Someone that is applying for a job usually will need to negotiate their salary at some point unless it is a fixed entry level position. Knowing what the market rate is and how qualified for the position the employee is determines a wide range to negotiate within. In some cases the proposal process for a contractor is very similar except the budget is a bigger part of how the proposal is formed.

Departments and companies are assessing their worth on how well they meet goals and reach their potential. Companies will often close departments that don’t perform up to expectations just like stock holders will sell their stock in companies that fail to meet earnings potential.

Some Human Resources and Training functions like to skate along believing that their role is so vital and indispensable that no matter how well or poorly they perform their world will remain untouched. And while many agree that their roles are vital and indispensable, they are subject to the same realities of performance that the internal sales group is, and will be outsource, downsized or closed if they don’t show their worth.

In one year alone I personally watched the training function in 3 banks close completely. Two others terminated their staff and reorganized under new leadership and staff. I watched two associates that where HR Managers lose their jobs and a host of others change companies for a variety of reasons. And these are only a snapshot from my limited perspective on what can happen when these functions become too comfy in their jobs.

In talking with one training manager who was asking me for a referral, I asked why the department was closed. She said that she was told that the value of having a training department was not evident, so the decision was made to cut the expense. When I asked her how she responded, she said that the decision had already been made and there was nothing she could do.

This is the roughest time to explain your worth, let alone demonstrate your worth to the company. It is also why I harp a lot about knowing not only your personal value, but how your department makes a difference in the company.
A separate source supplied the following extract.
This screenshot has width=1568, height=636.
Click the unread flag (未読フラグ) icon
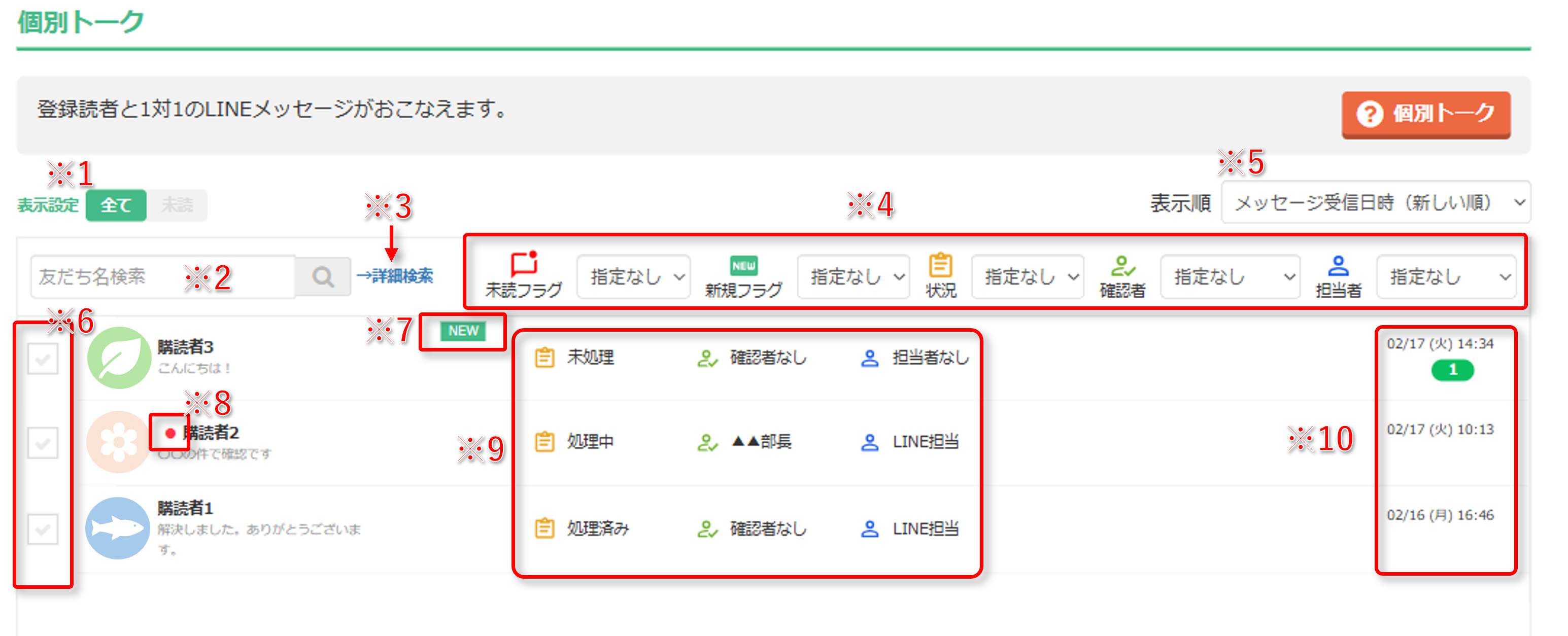tap(524, 264)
Practical examples, with facts and figures should be part of all HR and Training leaders’ DNA. At any point you should be able to prove your worth, your value and how having your function makes money or saves money.

One of the easiest and yet most overlooked way to communicate value is with an annual strategic work plan. What is on the task list for HR & Training this year, and why? Not only should there be a comprehensive look at the projects that span out over the calendar year, there should be a matching of each project to a strategic reason that aligns with a business need.
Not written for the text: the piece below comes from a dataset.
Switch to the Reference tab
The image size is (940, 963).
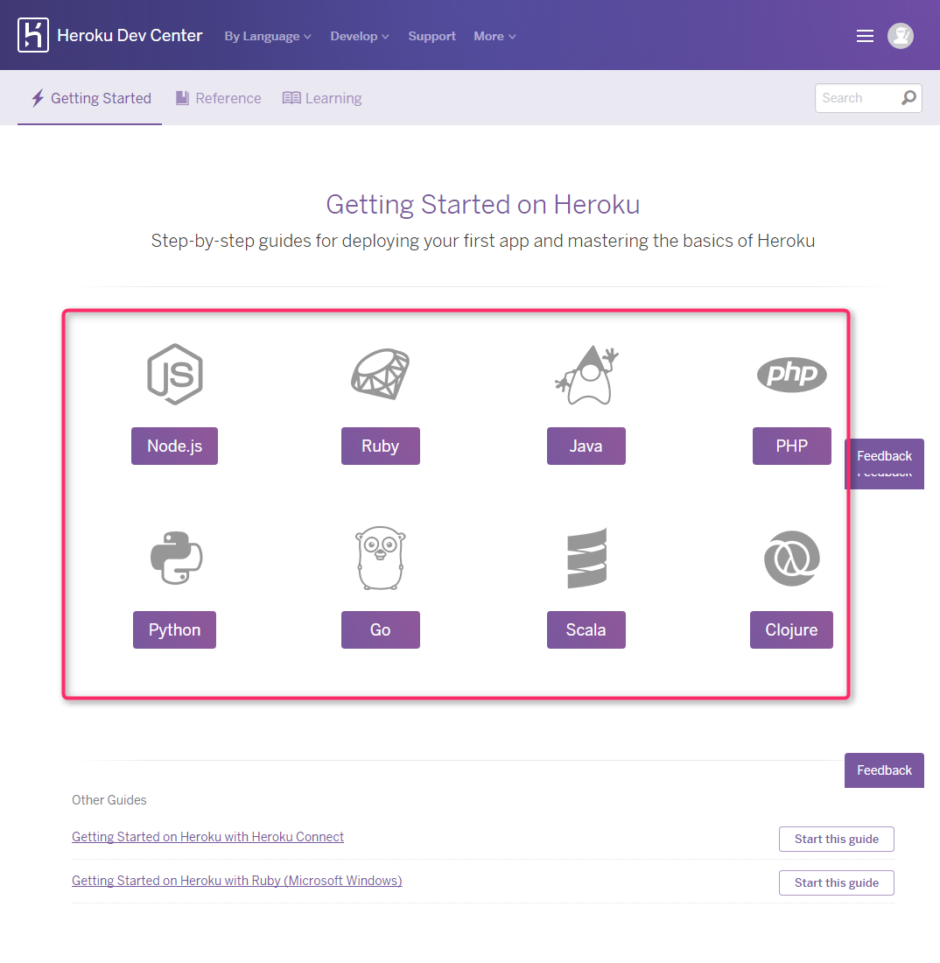tap(218, 98)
Yet even though a month of the New Year has passed, the averages tell me that fewer than 25% of you are working off an HR or Training plan. January has passed and very few of you have probably documented the worth of your function in the first month. To a bottom line company, especially a bank, 1/12 of the annual budget has been spent for operating costs and every department should be able to provide a monthly value proposition. By the end of the year, each department should be able to account for not only their value, by the financial worth of keeping them into the next year.
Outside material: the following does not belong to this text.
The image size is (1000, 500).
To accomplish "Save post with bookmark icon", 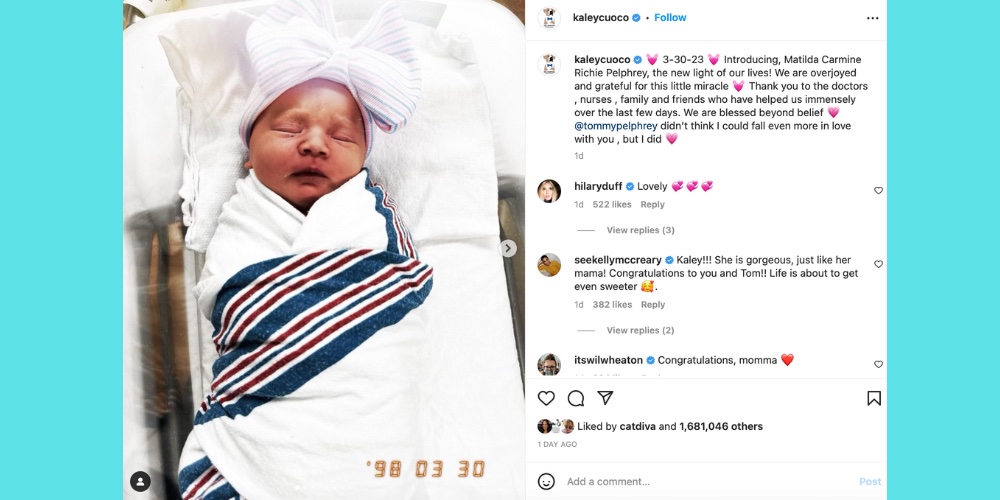I will pos(874,399).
Another challenge that HR and Training often face is that their jobs are not evaluated from the departmental function like an audit of a branch, or the accounting function. In many companies, HR and Training have never been reviewed, so there are some really cool things happening that go completely unnoticed along with some stuff that should have stopped or at least been revised years ago.

There are plenty of HR and Training Consultants that can conduct both mini and comprehensive audits, and they create well documented findings reports that point out both problem areas, and potential Oscar Awards.

The training function according to several sources is making a comeback, and I want to encourage all of you to kick things into high gear and work hard to maintain your value. Document your value by knowing your strengths, weaknesses, opportunities and threats before it is too late to react. Knowing what you are worth is so much more than your compensation.